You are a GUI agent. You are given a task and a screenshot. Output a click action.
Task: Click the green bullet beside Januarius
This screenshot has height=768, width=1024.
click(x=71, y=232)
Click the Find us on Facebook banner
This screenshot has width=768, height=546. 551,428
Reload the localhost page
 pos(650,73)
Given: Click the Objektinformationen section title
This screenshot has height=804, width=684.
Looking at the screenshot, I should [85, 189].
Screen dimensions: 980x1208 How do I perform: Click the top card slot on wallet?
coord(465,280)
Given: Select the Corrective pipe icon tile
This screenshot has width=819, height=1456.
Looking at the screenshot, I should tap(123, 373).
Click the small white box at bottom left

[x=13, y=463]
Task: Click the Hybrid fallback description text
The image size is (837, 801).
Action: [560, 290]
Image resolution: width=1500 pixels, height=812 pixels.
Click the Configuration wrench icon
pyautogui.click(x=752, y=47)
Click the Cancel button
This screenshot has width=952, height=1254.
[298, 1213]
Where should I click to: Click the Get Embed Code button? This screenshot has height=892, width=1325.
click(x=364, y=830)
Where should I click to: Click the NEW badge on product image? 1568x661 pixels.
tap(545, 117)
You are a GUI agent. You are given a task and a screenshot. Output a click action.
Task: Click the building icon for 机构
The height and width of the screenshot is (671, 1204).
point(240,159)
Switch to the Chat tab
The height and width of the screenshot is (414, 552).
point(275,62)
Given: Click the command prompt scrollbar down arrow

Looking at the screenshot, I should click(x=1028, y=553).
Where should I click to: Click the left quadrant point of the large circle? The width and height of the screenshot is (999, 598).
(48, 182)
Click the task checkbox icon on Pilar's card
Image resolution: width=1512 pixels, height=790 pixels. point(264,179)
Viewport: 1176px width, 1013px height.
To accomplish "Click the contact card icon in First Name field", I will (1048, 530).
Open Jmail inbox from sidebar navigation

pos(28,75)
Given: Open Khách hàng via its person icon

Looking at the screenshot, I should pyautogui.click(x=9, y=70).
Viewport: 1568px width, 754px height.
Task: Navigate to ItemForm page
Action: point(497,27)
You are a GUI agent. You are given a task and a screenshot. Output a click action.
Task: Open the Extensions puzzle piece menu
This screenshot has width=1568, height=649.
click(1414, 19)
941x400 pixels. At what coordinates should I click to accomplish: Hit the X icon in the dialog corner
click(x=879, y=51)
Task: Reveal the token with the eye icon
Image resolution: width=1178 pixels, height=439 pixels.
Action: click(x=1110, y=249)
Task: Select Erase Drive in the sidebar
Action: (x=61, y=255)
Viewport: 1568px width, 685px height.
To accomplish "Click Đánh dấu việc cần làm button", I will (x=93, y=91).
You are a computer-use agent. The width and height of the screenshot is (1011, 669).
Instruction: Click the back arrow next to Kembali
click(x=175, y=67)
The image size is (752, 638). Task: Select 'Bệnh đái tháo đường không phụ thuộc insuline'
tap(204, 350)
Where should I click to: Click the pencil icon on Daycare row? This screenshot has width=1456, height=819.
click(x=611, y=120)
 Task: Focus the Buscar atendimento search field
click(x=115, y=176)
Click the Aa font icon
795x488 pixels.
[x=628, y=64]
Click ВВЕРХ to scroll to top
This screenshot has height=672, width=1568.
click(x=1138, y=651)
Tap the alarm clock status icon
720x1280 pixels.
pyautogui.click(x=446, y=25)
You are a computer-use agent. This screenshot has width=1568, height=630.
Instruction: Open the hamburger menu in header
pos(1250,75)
==================================================
Looking through the records, copy out every line in which the word "computer" is found.

Output:
You are a computer-use agent. The width and height of the screenshot is (1011, 669).
You are a computer-use agent. This screenshot has width=1568, height=630.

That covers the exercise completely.